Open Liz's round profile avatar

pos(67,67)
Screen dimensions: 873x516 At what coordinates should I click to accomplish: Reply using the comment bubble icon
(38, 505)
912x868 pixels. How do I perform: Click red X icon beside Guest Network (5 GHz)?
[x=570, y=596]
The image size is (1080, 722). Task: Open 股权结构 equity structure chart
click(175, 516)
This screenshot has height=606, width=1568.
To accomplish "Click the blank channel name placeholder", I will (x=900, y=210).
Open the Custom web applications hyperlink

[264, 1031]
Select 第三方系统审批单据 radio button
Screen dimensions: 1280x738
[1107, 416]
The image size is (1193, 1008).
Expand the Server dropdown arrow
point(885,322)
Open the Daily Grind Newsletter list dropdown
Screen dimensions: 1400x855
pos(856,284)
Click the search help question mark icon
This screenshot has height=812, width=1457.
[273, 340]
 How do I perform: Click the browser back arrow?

========

### Set problem
In the entries above, from the line containing "912x868 pixels. How" through the end of the entries, swap "icon" for "symbol" and reproduce those lines with nothing else altered.

### Exercise response
912x868 pixels. How do I perform: Click red X symbol beside Guest Network (5 GHz)?
[x=570, y=596]
The image size is (1080, 722). Task: Open 股权结构 equity structure chart
click(175, 516)
This screenshot has height=606, width=1568.
To accomplish "Click the blank channel name placeholder", I will (x=900, y=210).
Open the Custom web applications hyperlink

[264, 1031]
Select 第三方系统审批单据 radio button
Screen dimensions: 1280x738
[1107, 416]
The image size is (1193, 1008).
Expand the Server dropdown arrow
point(885,322)
Open the Daily Grind Newsletter list dropdown
Screen dimensions: 1400x855
pos(856,284)
Click the search help question mark symbol
This screenshot has height=812, width=1457.
[273, 340]
 How do I perform: Click the browser back arrow?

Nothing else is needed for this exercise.